Homicidal

by Paul Alexander


First Published: 2011
 

“People simply will not accept the fact that there is such a thing as a homicidal mind,” Truman Capote once said, “that there are people who would kill as easily as they would write a bad check, and that they achieve satisfaction from it.” Paul Alexander’s new Kindle Single Homicidal takes a look into such a mind.

Homicidal is the story of the almost 25-year serial-murder crime spree of Lonnie Franklin Jr., who is alleged to have killed at least ten women in Los Angeles, if not more. Nicknamed by the media the Grim Sleeper, because there appeared to be a 13-year lull in the killings, Franklin met most of the women through random encounters that ended in murder. Significant blunders by the Los Angeles Police Department helped Franklin avoid arrest for years. He lived as the “serial killer next door,” even collecting a government pension.

Homicidal brings the reader into the action as Paul Alexander uses firsthand accounts and law enforcement documents to recreate dialogue and descriptions of key events. Employing the research and writing skills that have made Murdered and Accused among the all-time Kindle Singles favorites, Alexander has written a thriller that happens to be true. The story is set against the backdrop of long-needed changes in LAPD, serial killers in California, and the difficulties in building a prosecution against a suspect in a case as sprawling and complicated as this one.

In true crime, Paul Alexander is the bestselling author of the Kindle Singles Murdered and Accused—and now Homicidal. A leading journalist for many years, Alexander has published eight widely praised books—among them Rough Magic, a biography of Sylvia Plath; the bestseller Boulevard of Broken Dreams: The Life, Times, and Legend of James Dean; and Salinger: A Life—and over one hundred major articles for publications ranging from The New York Times to Rolling Stone.

Paul Alexander

Paul Alexander is the editor of the essay collection Ariel Ascending: Writings About Sylvia Plath and the author of Rough Magic, a biography of Plath; Boulevard of Broken Dreams: The Life, Times, and Legend of James Dean, the bestseller that has been published in 10 countries; Death and Disaster: The Rise of the Warhol Empire and the Race For Andy' s Millions; Man of the People: The Life of John McCain; The Candidate, a chronicle of John Kerry' s presidential campaign; and Machiavelli's Shadow: The Rise and Fall of Karl Rove. His bestseller Murdered was published by Rosetta Books as a Kindle Single.

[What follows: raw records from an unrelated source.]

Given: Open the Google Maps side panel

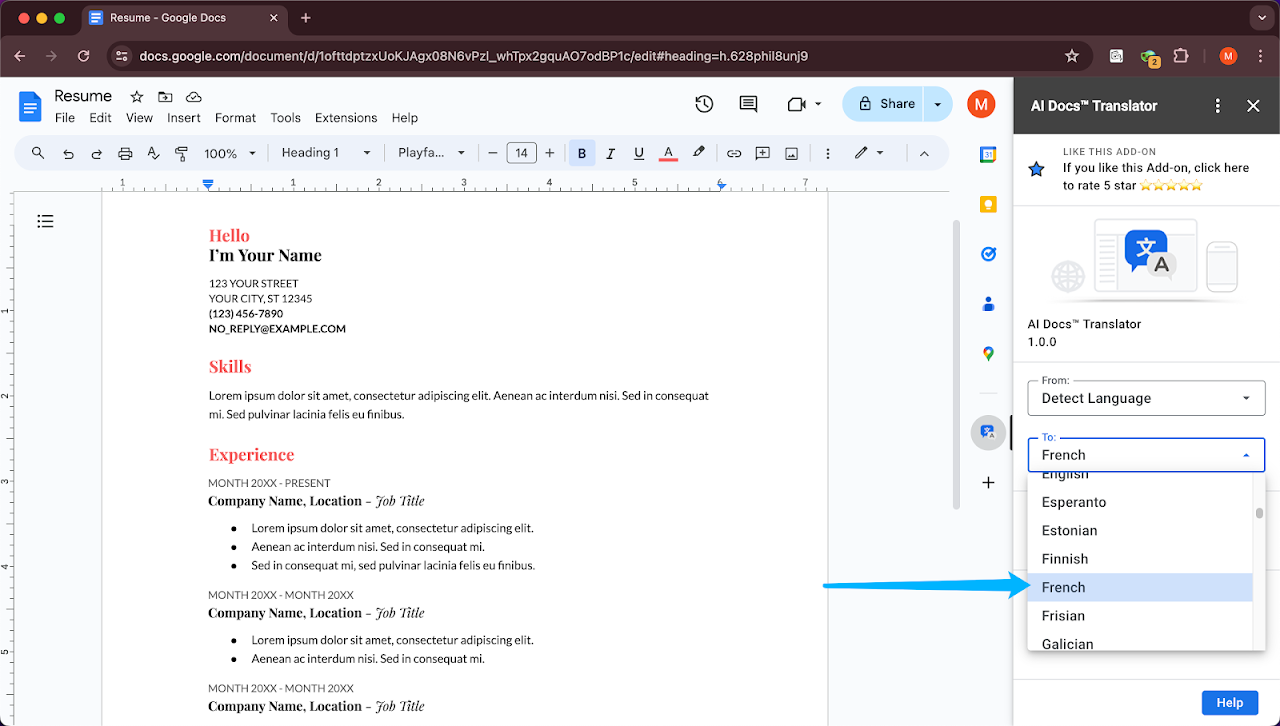Looking at the screenshot, I should click(x=988, y=353).
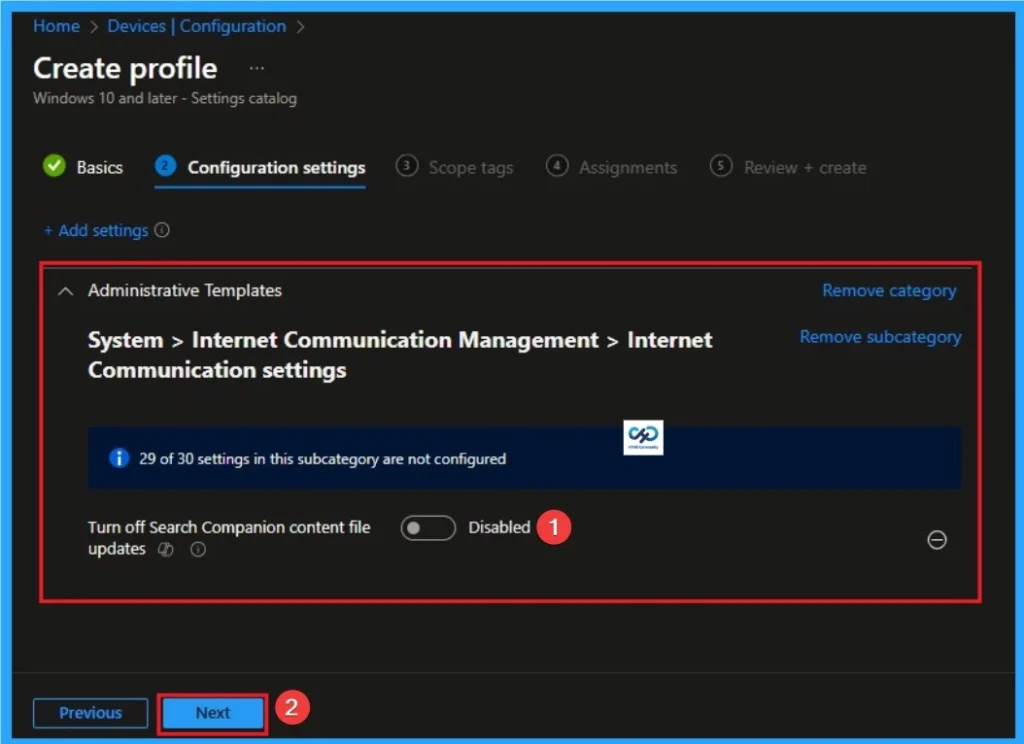Collapse the Administrative Templates section

(x=65, y=291)
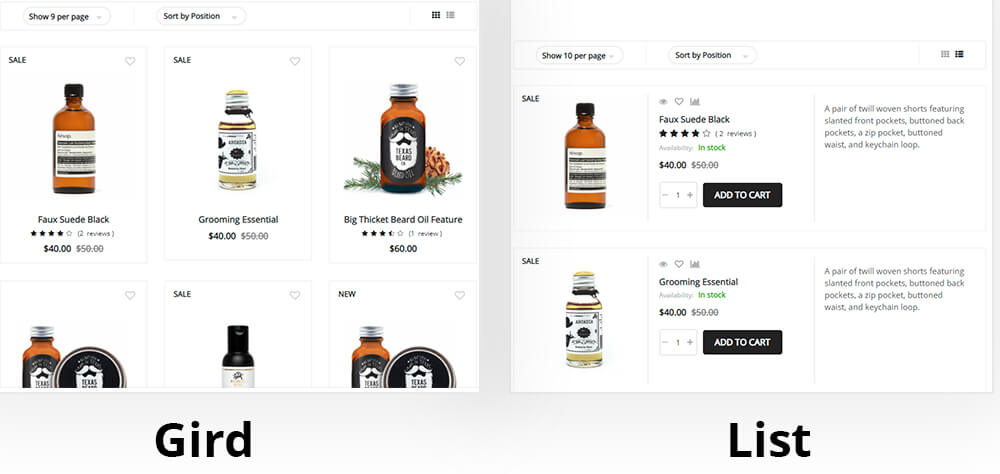The width and height of the screenshot is (1000, 474).
Task: Increase Faux Suede Black quantity with plus
Action: tap(690, 195)
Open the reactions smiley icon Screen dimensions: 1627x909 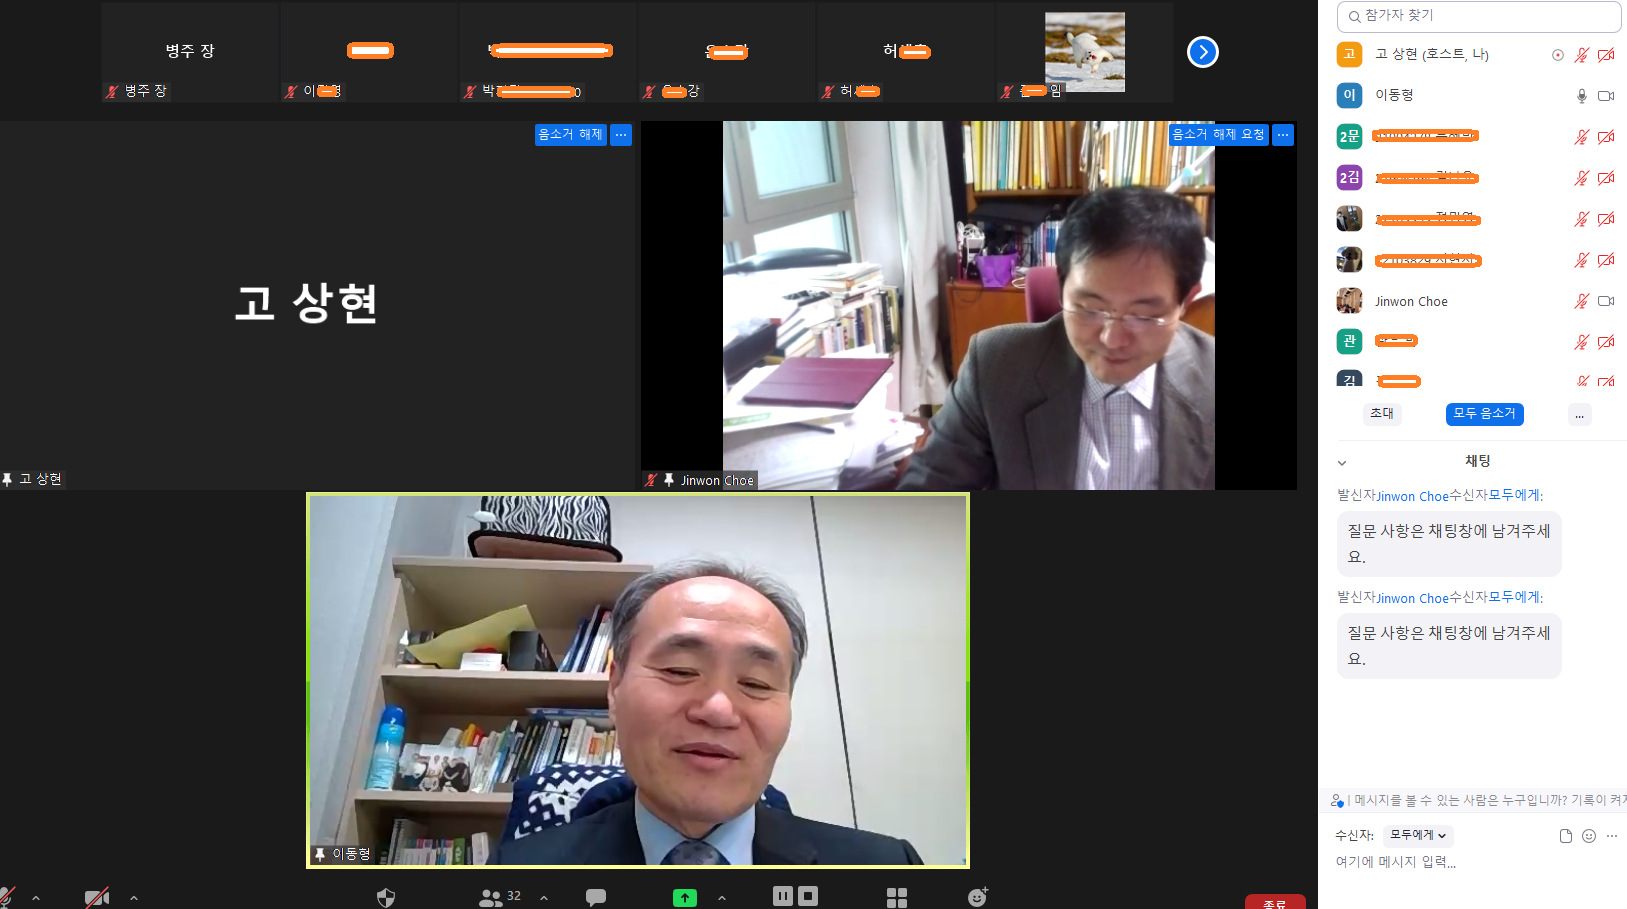(x=977, y=897)
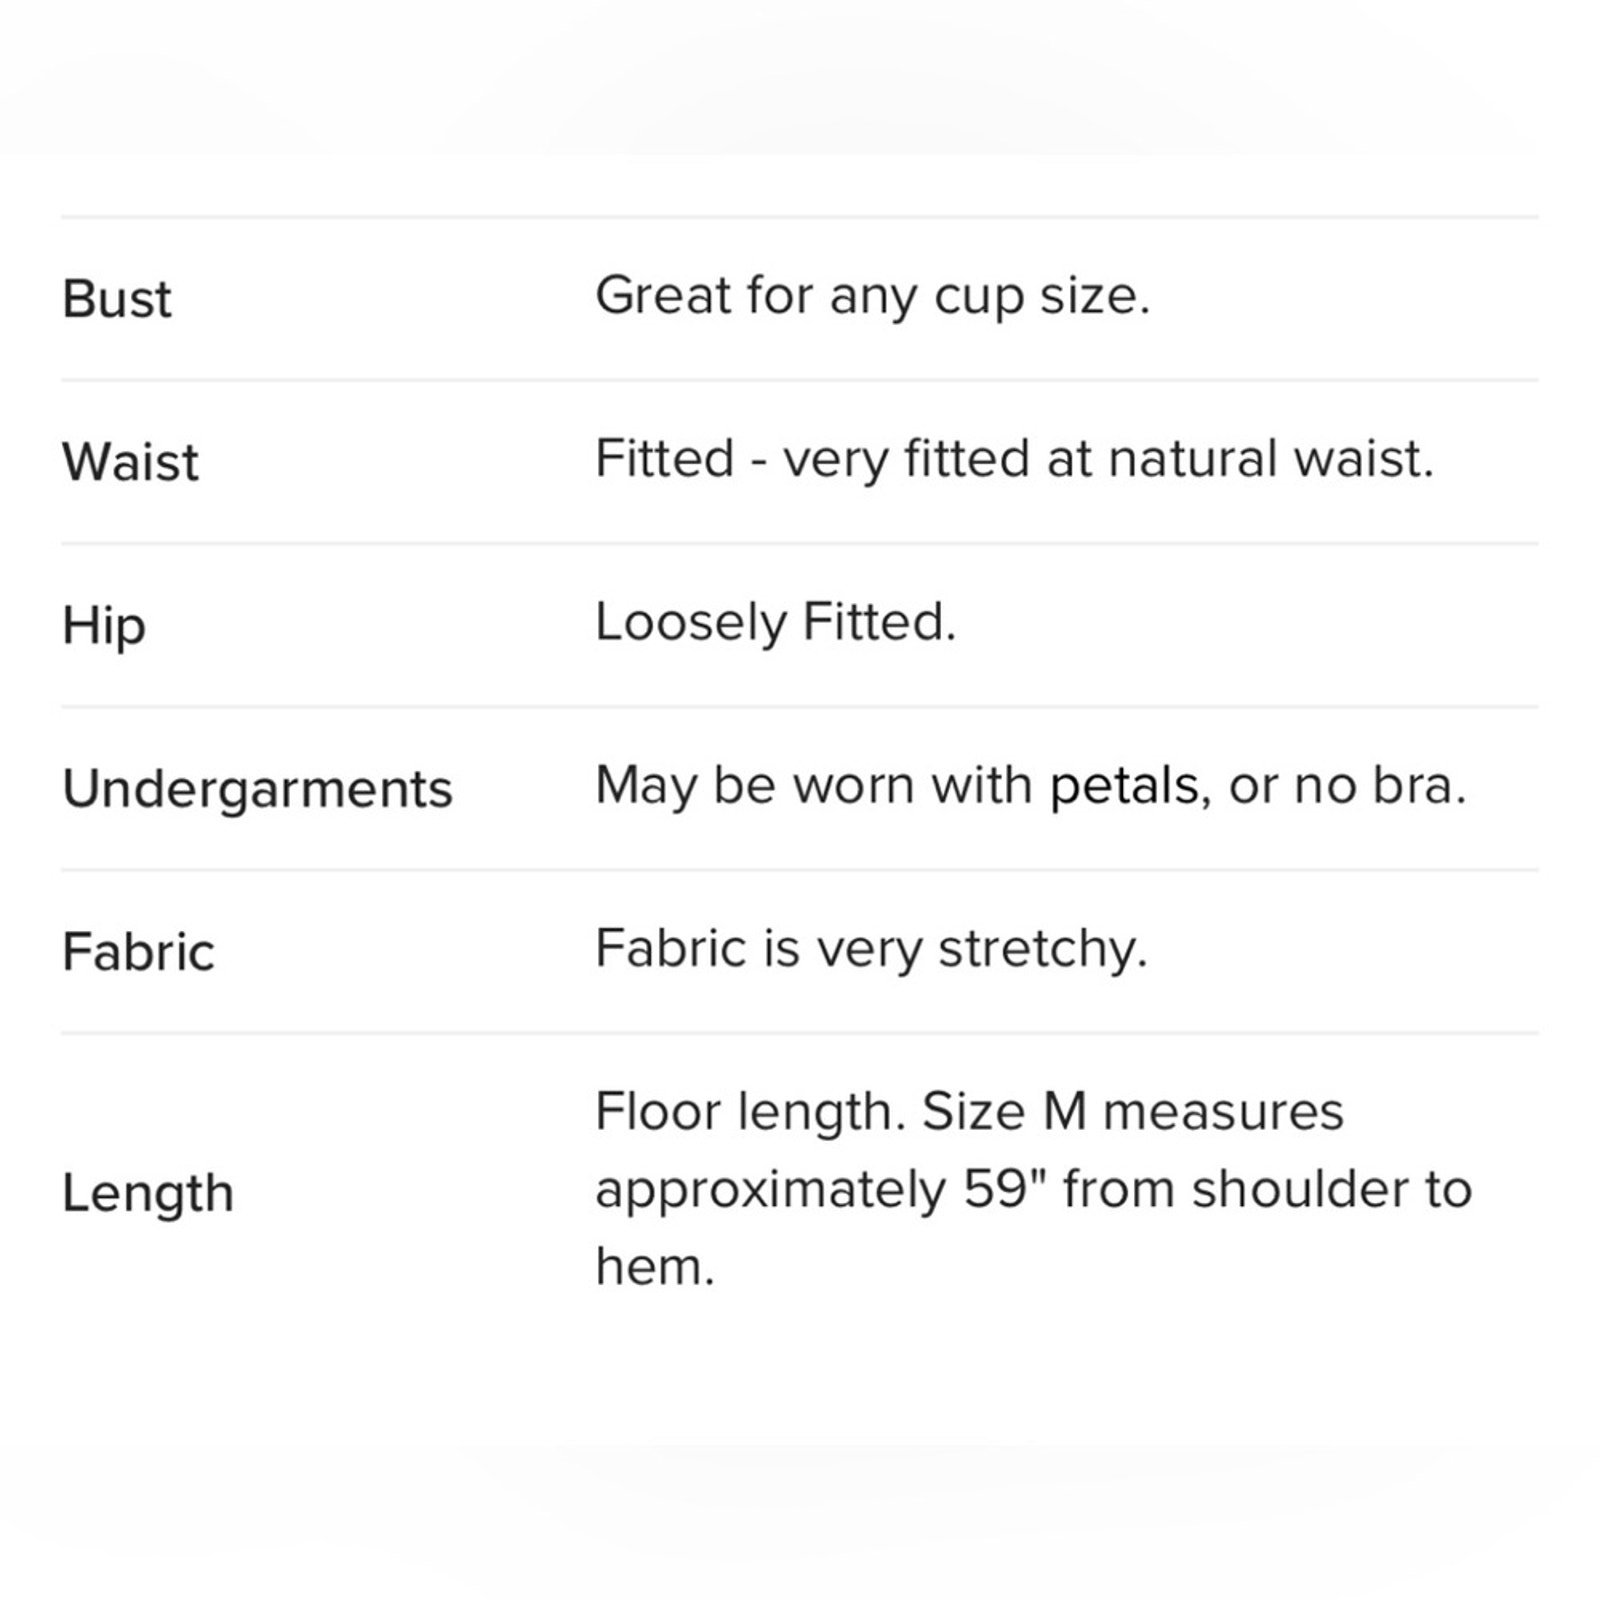
Task: Select the Bust row label
Action: pos(117,299)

A former reporter for Time, Alexander has published journalism in The New York Times, The New York Times Magazine, New York, The Nation, The Village Voice, Salon, Worth, The New York Observer, George, Cosmopolitan, More, Interview, ARTnews, Mirabella, Premiere, Out, The Advocate, Travel & Leisure, The Los Angeles Times Book Review, Biography, Men' s Journal, Best Life, The New York Review of Books, and Rolling Stone. In Europe, his journalism has appeared in Paris Match, Gente, and The Guardian. He contributes to The Daily Beast.

Shane Salerno' s much-anticipated feature documentary Salinger, due out this fall, is based on Alexander' s biography of J.D. Salinger, which has recently been republished. Alexander wrote Good Night, Dorothy Kilgallen, an original screenplay about Kilgallen' s investigation of the Kennedy assassination, for Twentieth Century Fox. With Sam Lansky, he has co-written King of Diamonds, an original screenplay about gem mogul Harry Winston.

Alexander is the author of the plays Strangers in the Land of Canaan and Edge, which he directed. Developed at The Actors Studio, Edge, the critically acclaimed one-woman play about Sylvia Plath, ran in New York, where Angelica Torn received an Outer Critics Circle Award nomination; London; and venues in other cities, among them Miami, where New Times named Torn Best Actress. Edge toured Australia and New Zealand and enjoyed a second run in New York. In all, Torn performed Edge 400 times.

A second company, Method Machine, has begun performing Edge. Alexander is also the director of a British revival of Ariel Dorfman' s play Death and the Maiden; New York Stories, an evening of one-act plays by Paul Kane that ran in New York; a stage revival of Dracula; and Brothers in Arms, a documentary film about John Kerry and Vietnam (First Run Features).

Alexander is a graduate of The Writers' Workshop at The University of Iowa and a member of PEN American Center, the Authors Guild, and the Playwrights and Directors Unit of The Actors Studio. In the fall of 2002, he was a Fellow at the Hoover Institution at Stanford University. He lives in New York City.